> _Selected extract_:
Writing a Technical Book, Part 2 - Authoring
Writing a Book
This is the second in a series of posts on my experiences writing my first technical book, Backbone.js Testing, published in July, 2013. In this article, I reflect on the task of authoring the core of the book - from writing the first pages to finishing off the last round of technical edits and submission of the full draft of the book to my publisher.
A rough overview of salient tips and experiences from this part of the book-writing journey includes:
- Make sure to have a reliable backup of your work - expect to lose all your files (and your computer).
- Before writing anything, plan and outline everything.
- The writing process will take much longer than you think it will.
- The writing process is also tiring, stressful, and boring.
- Technical review will bruise your ego and leave you with a much better book.
- Once you get most of the way through the drafting process, you (the author) hold the power in your relationship with your publisher.
Where we Left Off
In my previous post on starting a book project, I discussed how I got roped into writing a technical book and the process from initial contact from the publisher to signing a book contract. As part of the negotiations, we agreed on the following ultimate chapter outline (with estimated page count and due dates):
- Setting up a Test Infrastructure (10 pages) - Jan. 8, 2013
- Creating a Backbone.js Application Test Plan (8 pages) - Jan. 16, 2013
- Test Assertions, Specs, and Suites (20 pages) - Jan. 28, 2013
- Test Spies (7 pages) - Feb. 4, 2013
- Test Stubs and Mocks (15 pages) - Feb. 11, 2013
- Headless Web Testing (12 pages) - Feb. 19, 2013
As a spoiler for the rest of this post - I came nowhere near making most of the chapter deadlines.

> _Given task 1_:
Transcribe the post on authoring a technical book, starting at "- Before writing" and ending at "much better book.".
> _Given task 2_:
In the post on authoring a technical book, what page count was estimated for the chapter on test stubs and mocks?
Work only from the post on authoring a technical book.

> _Material provided_:
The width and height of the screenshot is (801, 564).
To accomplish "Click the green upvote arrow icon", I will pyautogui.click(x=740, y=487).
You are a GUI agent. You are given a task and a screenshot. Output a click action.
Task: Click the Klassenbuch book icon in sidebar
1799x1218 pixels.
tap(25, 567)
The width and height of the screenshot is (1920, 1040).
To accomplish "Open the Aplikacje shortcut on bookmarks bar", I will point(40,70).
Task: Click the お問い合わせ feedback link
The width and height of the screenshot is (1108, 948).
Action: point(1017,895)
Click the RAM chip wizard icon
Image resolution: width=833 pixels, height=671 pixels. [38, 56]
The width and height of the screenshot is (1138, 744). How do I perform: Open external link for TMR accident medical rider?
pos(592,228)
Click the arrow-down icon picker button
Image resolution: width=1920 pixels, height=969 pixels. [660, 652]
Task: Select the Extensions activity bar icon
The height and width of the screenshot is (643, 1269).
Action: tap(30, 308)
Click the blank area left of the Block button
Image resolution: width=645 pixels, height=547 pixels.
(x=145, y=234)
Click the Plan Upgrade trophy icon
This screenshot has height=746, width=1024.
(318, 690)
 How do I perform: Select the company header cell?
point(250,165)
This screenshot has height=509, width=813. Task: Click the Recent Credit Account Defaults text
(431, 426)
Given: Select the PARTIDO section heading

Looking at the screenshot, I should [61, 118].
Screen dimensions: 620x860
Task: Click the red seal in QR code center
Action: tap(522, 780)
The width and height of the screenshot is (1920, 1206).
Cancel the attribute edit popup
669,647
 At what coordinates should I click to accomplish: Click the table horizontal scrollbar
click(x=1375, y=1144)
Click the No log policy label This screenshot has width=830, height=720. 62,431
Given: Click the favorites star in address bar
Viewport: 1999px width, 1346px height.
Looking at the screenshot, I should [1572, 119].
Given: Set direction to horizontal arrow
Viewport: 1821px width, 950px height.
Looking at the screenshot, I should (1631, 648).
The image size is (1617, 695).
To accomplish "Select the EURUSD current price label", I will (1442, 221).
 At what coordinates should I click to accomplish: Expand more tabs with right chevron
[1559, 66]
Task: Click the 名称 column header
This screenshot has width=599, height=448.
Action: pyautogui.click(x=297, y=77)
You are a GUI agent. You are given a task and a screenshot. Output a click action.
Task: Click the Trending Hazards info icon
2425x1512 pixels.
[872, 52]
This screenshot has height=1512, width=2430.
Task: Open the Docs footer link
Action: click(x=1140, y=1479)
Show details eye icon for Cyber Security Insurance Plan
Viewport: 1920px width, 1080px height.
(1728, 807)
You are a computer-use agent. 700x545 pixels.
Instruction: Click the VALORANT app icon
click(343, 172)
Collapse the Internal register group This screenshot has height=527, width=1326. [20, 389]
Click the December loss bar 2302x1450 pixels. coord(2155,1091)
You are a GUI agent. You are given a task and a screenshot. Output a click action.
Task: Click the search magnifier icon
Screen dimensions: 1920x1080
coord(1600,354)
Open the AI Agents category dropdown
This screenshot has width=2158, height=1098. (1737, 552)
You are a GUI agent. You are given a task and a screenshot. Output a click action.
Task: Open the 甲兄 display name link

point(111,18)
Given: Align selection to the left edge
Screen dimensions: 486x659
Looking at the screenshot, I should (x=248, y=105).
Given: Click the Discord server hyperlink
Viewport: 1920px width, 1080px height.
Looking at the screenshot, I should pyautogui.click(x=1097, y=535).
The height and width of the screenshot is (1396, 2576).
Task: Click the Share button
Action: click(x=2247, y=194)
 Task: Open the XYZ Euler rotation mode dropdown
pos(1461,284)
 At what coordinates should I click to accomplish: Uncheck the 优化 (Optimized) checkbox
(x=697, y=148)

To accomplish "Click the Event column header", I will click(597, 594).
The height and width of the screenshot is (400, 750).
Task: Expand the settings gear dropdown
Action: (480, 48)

> _Worked answer 1_:
- Before writing anything, plan and outline everything.
- The writing process will take much longer than you think it will.
- The writing process is also tiring, stressful, and boring.
- Technical review will bruise your ego and leave you with a much better book.

> _Worked answer 2_:
15 pages.